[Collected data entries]
Segment Open
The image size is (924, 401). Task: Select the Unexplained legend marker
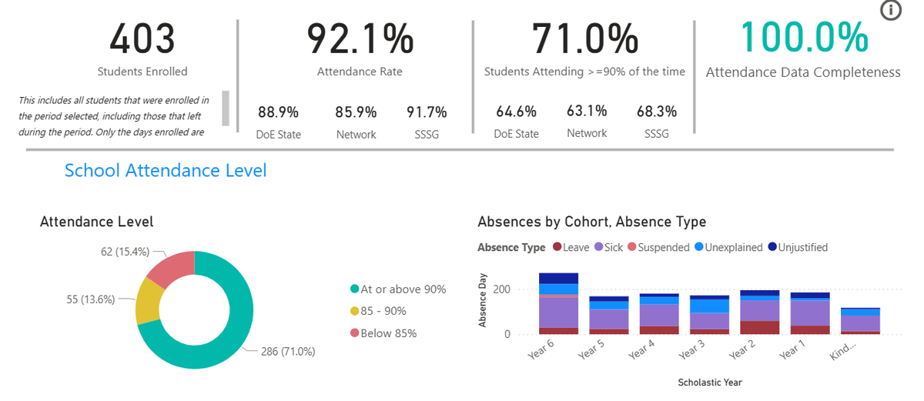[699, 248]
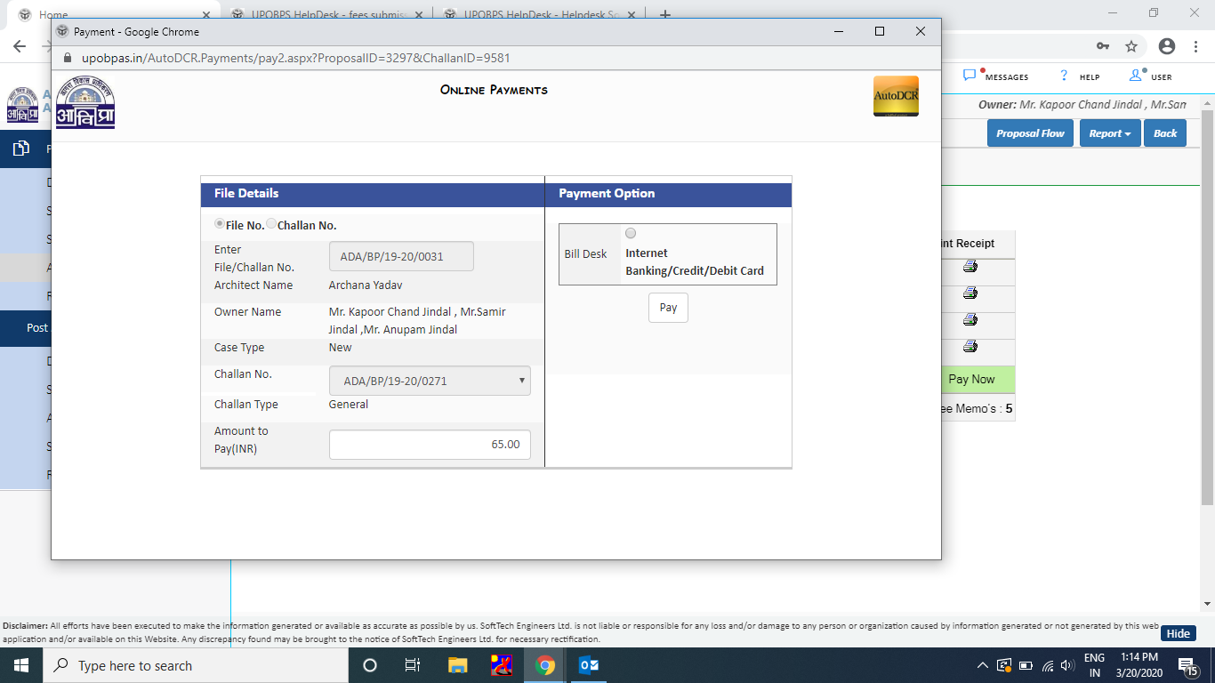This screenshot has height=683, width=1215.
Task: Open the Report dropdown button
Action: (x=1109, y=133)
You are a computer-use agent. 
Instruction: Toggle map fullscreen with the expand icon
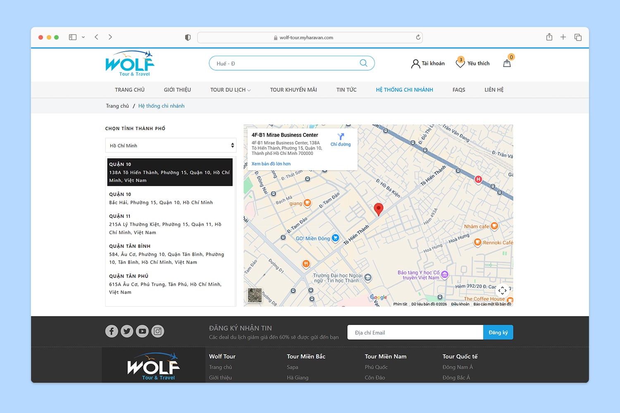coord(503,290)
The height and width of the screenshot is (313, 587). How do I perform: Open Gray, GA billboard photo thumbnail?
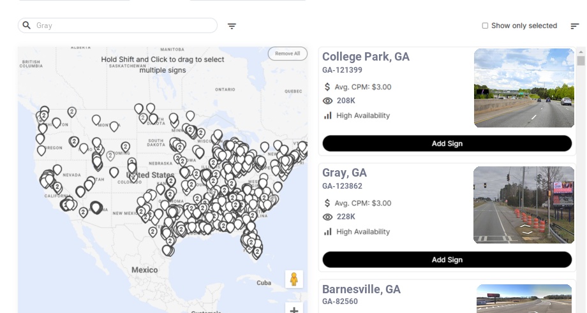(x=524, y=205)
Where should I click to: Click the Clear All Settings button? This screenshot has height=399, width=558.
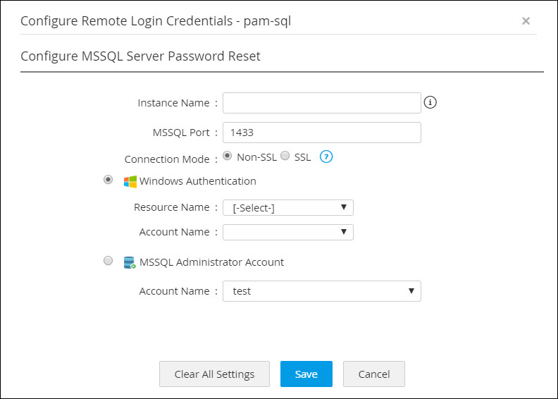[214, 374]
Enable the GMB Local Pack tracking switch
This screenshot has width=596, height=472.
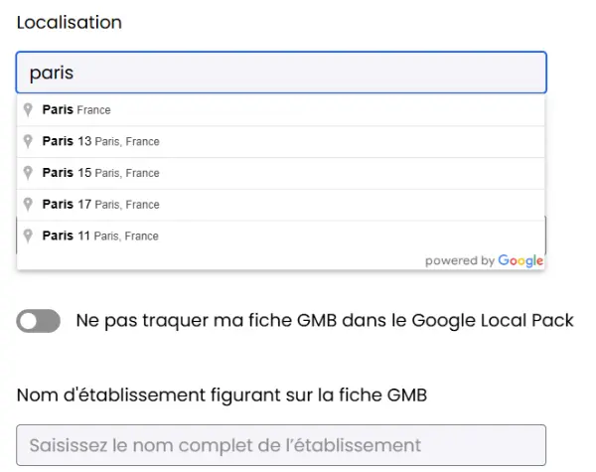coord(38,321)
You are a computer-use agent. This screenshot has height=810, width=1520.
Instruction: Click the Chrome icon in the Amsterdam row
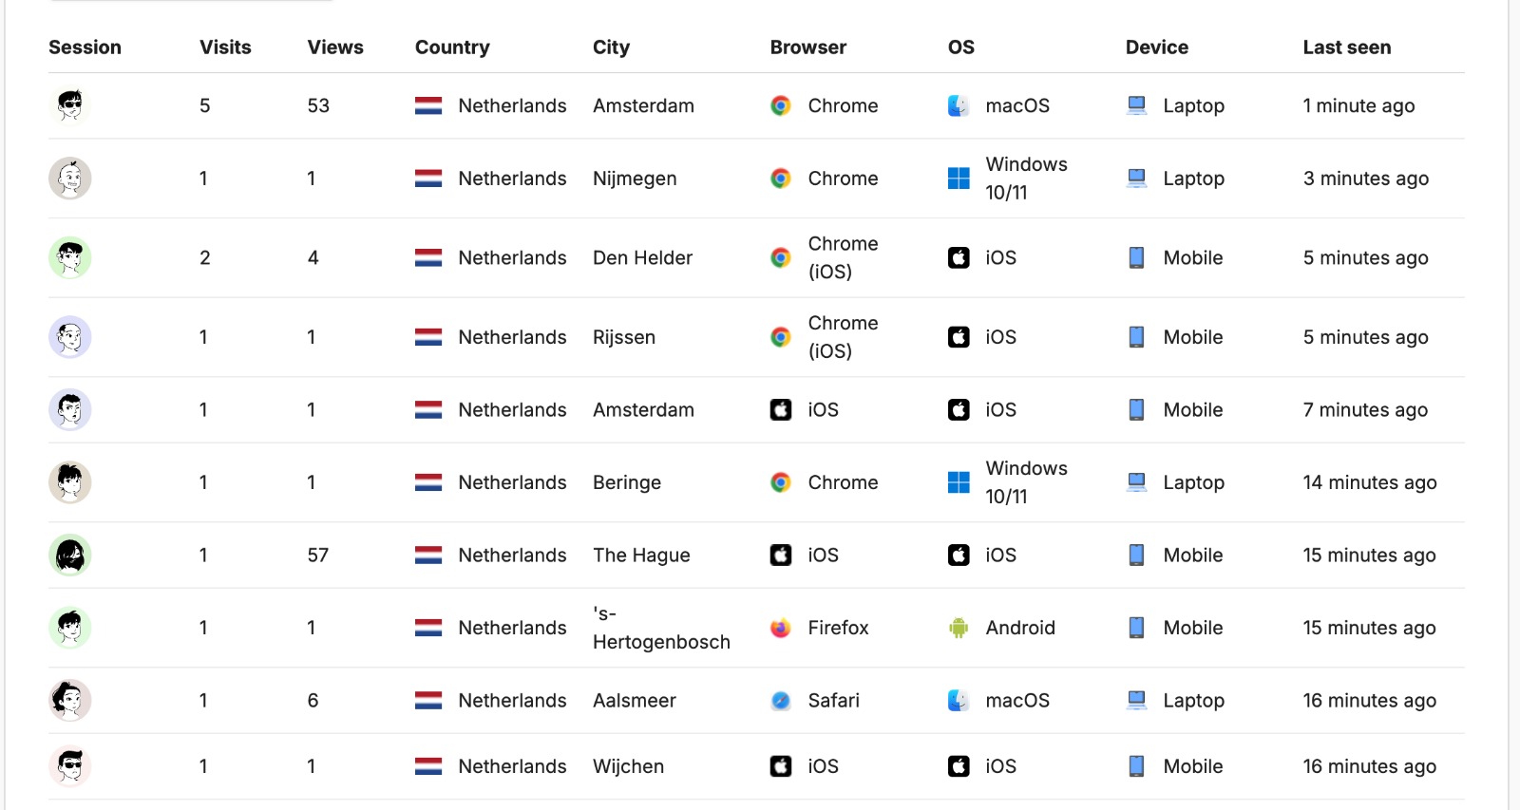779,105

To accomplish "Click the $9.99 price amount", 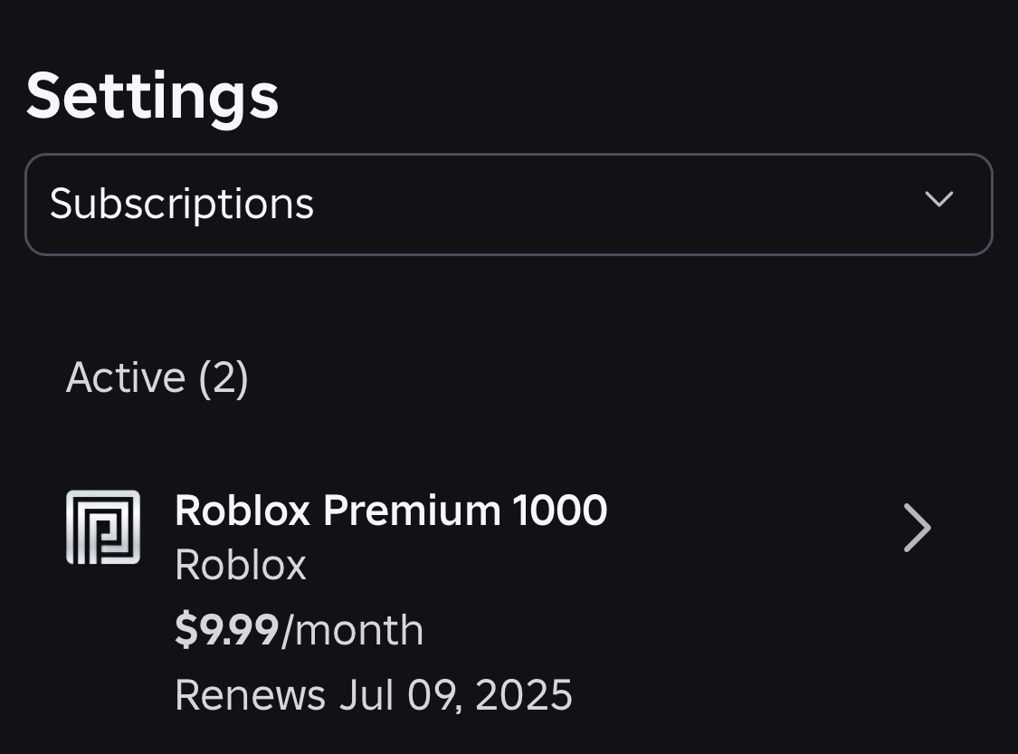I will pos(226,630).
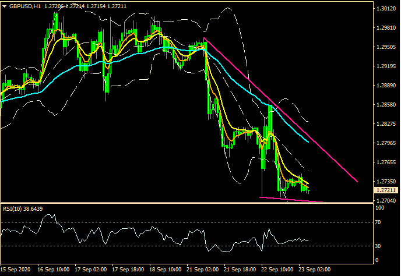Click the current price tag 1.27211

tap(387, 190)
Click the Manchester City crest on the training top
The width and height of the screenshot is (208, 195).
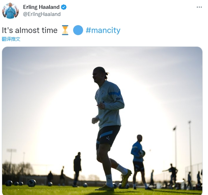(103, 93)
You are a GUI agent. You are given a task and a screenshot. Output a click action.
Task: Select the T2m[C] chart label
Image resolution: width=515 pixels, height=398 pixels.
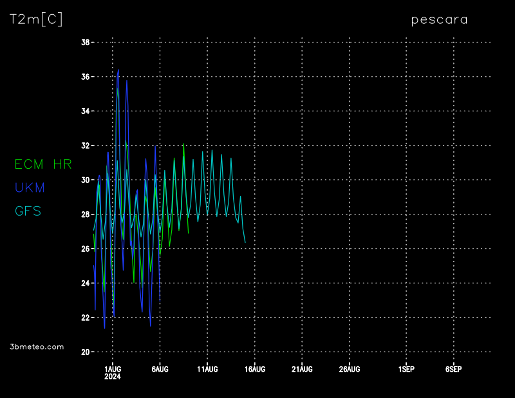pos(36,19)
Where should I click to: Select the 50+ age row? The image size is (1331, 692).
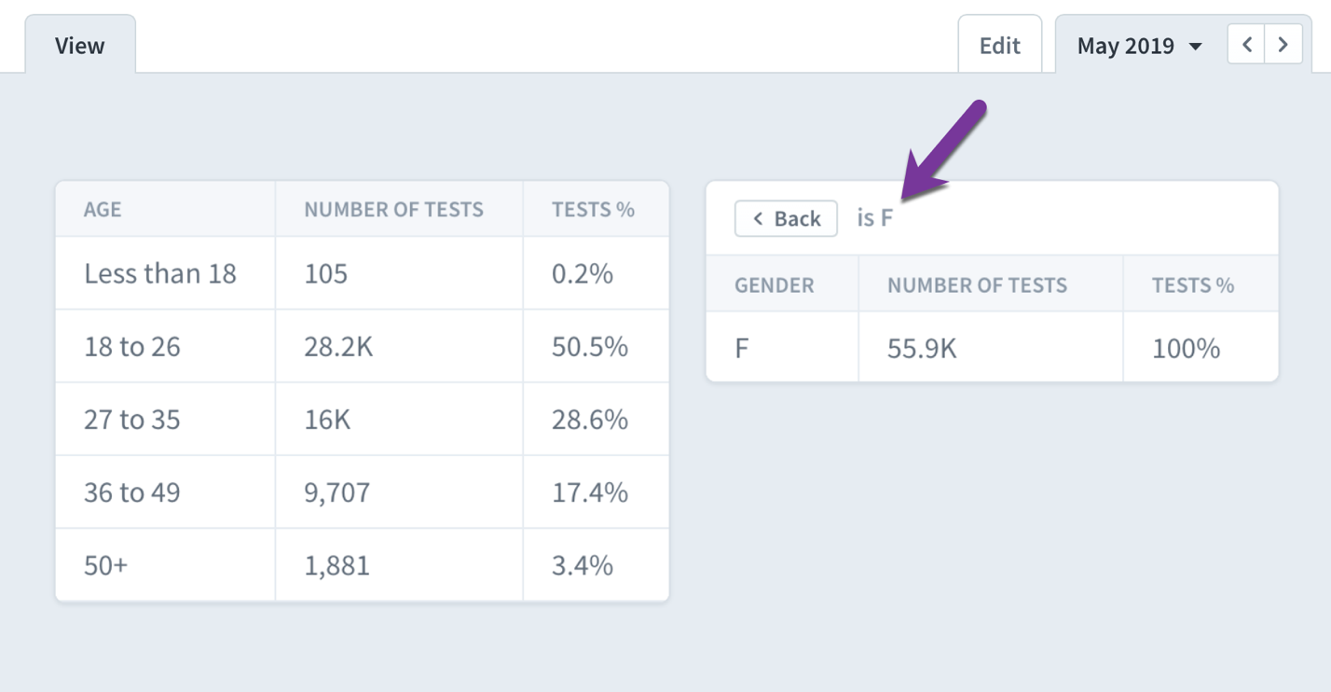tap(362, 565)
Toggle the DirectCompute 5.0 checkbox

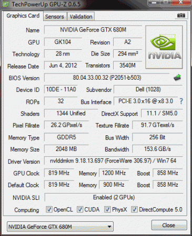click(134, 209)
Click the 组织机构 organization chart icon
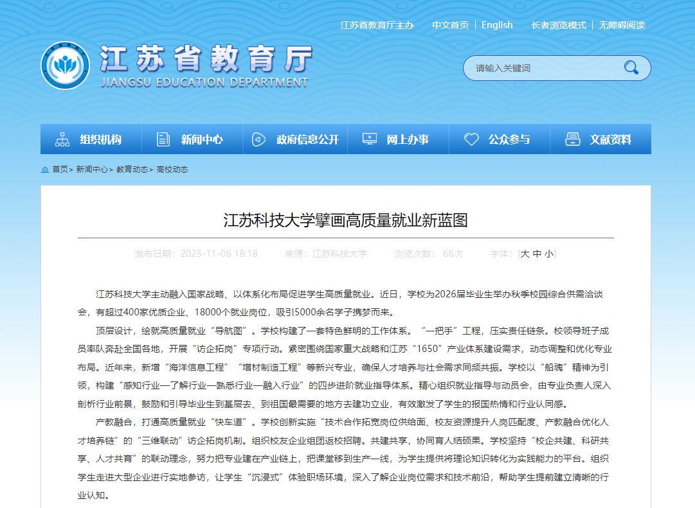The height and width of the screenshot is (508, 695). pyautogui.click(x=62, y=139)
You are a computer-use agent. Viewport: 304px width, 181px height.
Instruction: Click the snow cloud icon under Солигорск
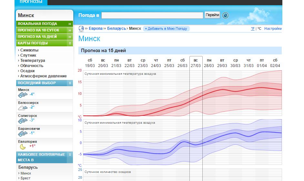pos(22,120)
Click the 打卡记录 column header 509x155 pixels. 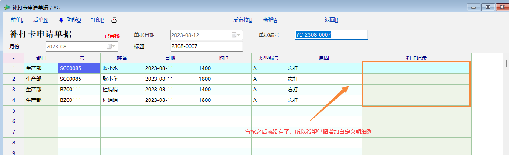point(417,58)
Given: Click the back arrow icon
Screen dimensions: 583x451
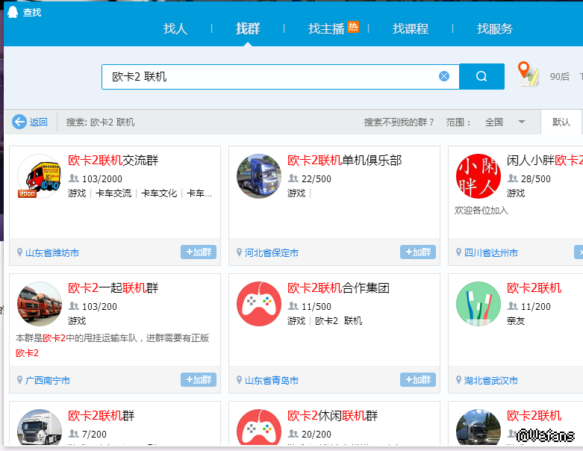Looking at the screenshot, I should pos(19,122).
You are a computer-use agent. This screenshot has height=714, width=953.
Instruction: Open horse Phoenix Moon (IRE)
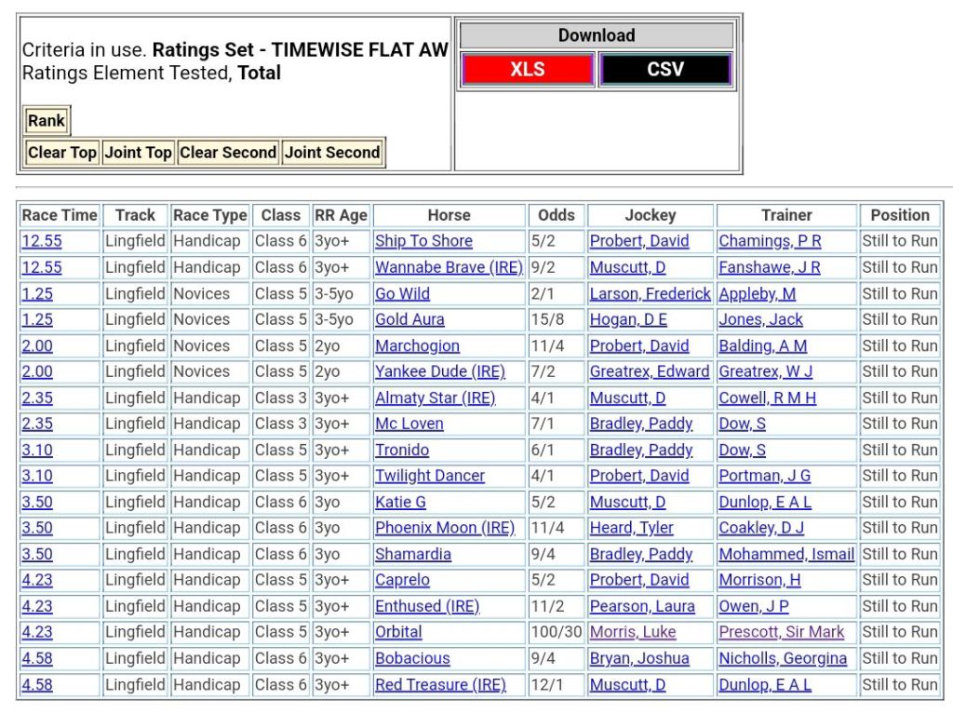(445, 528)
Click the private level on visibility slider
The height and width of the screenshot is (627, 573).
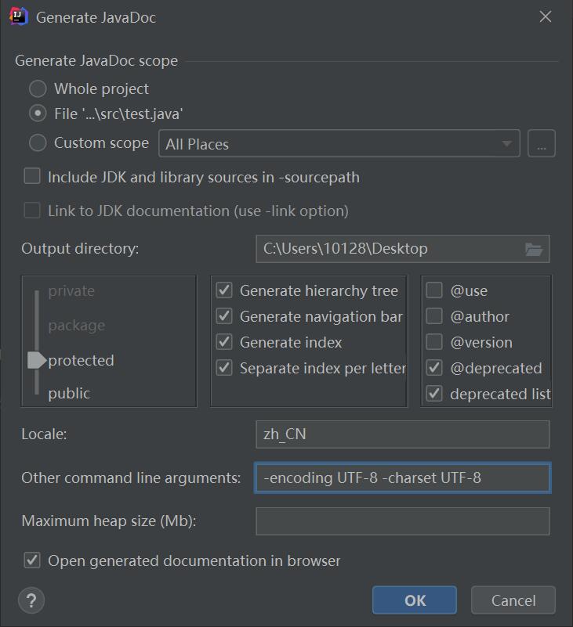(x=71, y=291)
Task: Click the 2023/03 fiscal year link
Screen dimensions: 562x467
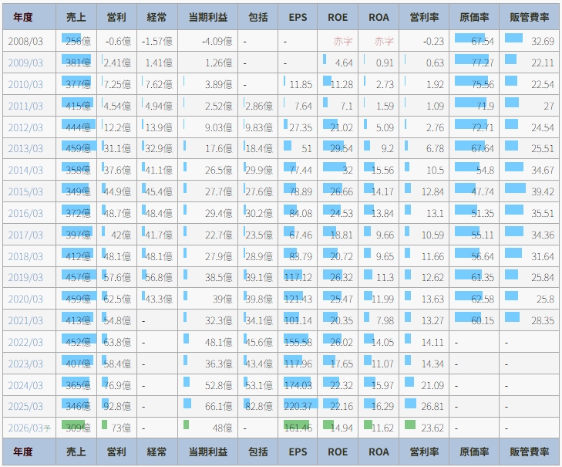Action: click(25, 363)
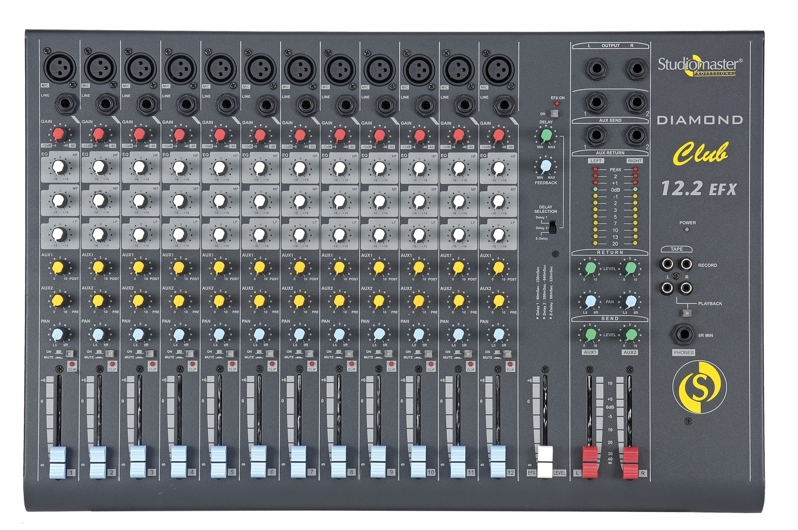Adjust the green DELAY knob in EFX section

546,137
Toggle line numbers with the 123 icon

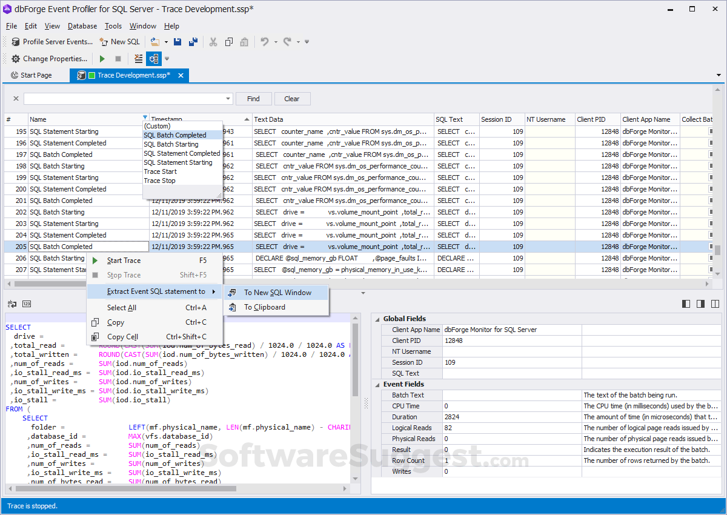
Segment Closed
_What you need to do:_
If a line in the records above holds the string "computer", copy it out.

_Solution:_
You are a computer-use agent. 
You are a computer-use agent. This screenshot has height=810, width=1520.
You are a computer-use agent. Viewport: 304px width, 181px height.
You are a computer-use agent. This screenshot has height=714, width=953.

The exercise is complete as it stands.